GEWINNUNG IN RUBENHEIM

Werksfläche (alter Steinbruch): ca. 3 ha

  • Steinbruch seit Mitte des 19. Jahrhunderts

Genehmigtes Gewinnungsgebiet: ca. 7 ha

  • Gewinnung seit 2011
  • Seit Jahrhunderten bestehende Abbaufläche (vgl. u.a. Flächennutzungsplan)
  • Kein Naturschutzgebiet, sondern intensiv genutzte landwirtschaftliche Fläche (vgl. Raumordnungsplan)

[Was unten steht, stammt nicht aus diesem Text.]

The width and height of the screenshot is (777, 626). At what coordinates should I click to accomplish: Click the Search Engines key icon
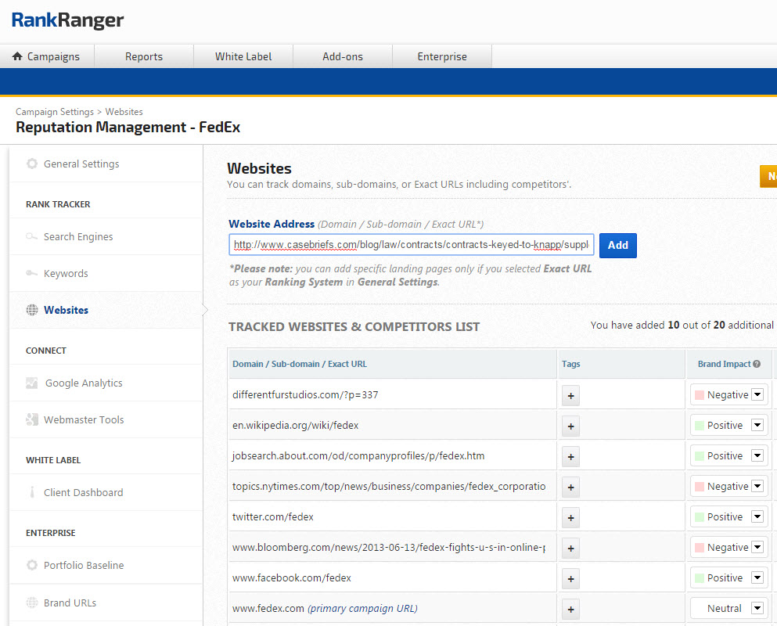tap(31, 237)
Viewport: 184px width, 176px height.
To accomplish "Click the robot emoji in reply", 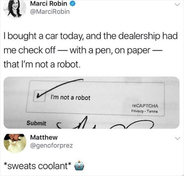I will (x=79, y=166).
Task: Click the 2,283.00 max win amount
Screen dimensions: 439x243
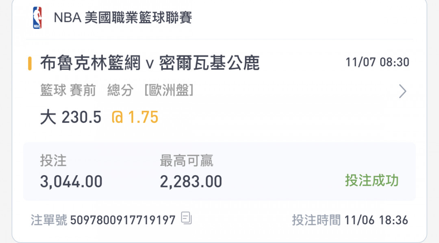Action: [191, 182]
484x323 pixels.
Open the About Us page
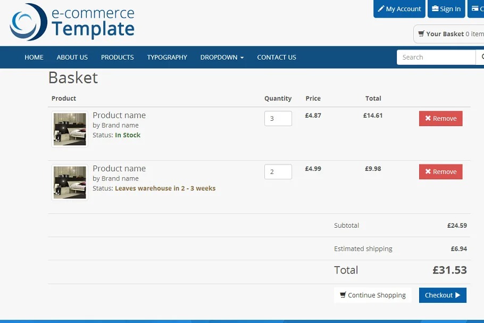(x=72, y=57)
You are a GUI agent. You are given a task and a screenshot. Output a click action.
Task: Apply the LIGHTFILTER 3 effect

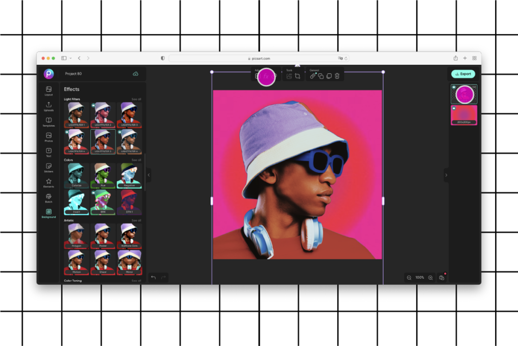pyautogui.click(x=129, y=114)
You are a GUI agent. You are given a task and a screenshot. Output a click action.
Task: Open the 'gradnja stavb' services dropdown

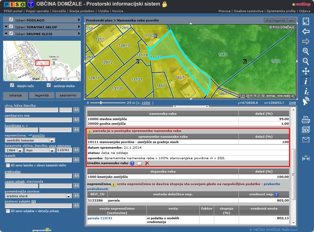click(x=68, y=196)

Abbaumethode: Rollierende Gewinnung

  • Schritt 1: Ober- und Unterboden werden abgetragen und direkt wieder eingebaut
  • Schritt 2: Die Kalksteine werden mittels Bagger gewonnen und ins Werk transportiert, dann folgt wieder Schritt 1
  • Vereinfacht ausgedrückt: Es wird eine Baugrube geöffnet, die Kalksteine werden entnommen, dann die nächste Baugrube geöffnet und mit dem Boden der zweiten Baugrube direkt die erste Baugrube wieder verfüllt.
  • Es stehen somit nur 3 ha (max. 5 ha) Fläche offen. Diese Abbaumethode ist besonders umweltschonend.

Fakten zur Gewinnung

  • Gewinnung des Kalksteins mit Baggern
    • Keine Sprengung -> weniger Lärm und Staub
  • Lärmschutzwälle umgeben die Produktion
  • Bearbeitung des Kalksteins im Werk (alter Steinbruch)
    • Große Staubabsaugung installiert -> Staubminimierung
    • Weniger Lärm auf dem Höhenzug Hanickel
  • Bewässerung der Wege zur Staubminimierung
  • Neueste Maschinen -> Geringe Emissionen
  • Vor und nach der Gewinnung bleibt der Hanickel eine intensiv genutzte landwirtschaftliche Fläche
  • Annahme von unbelasteten Erdmassen (sogenanntes Z-0-Material)
  • Keine Einlagerung von gefährlichen Materialien. Dies ist verboten und strafbar!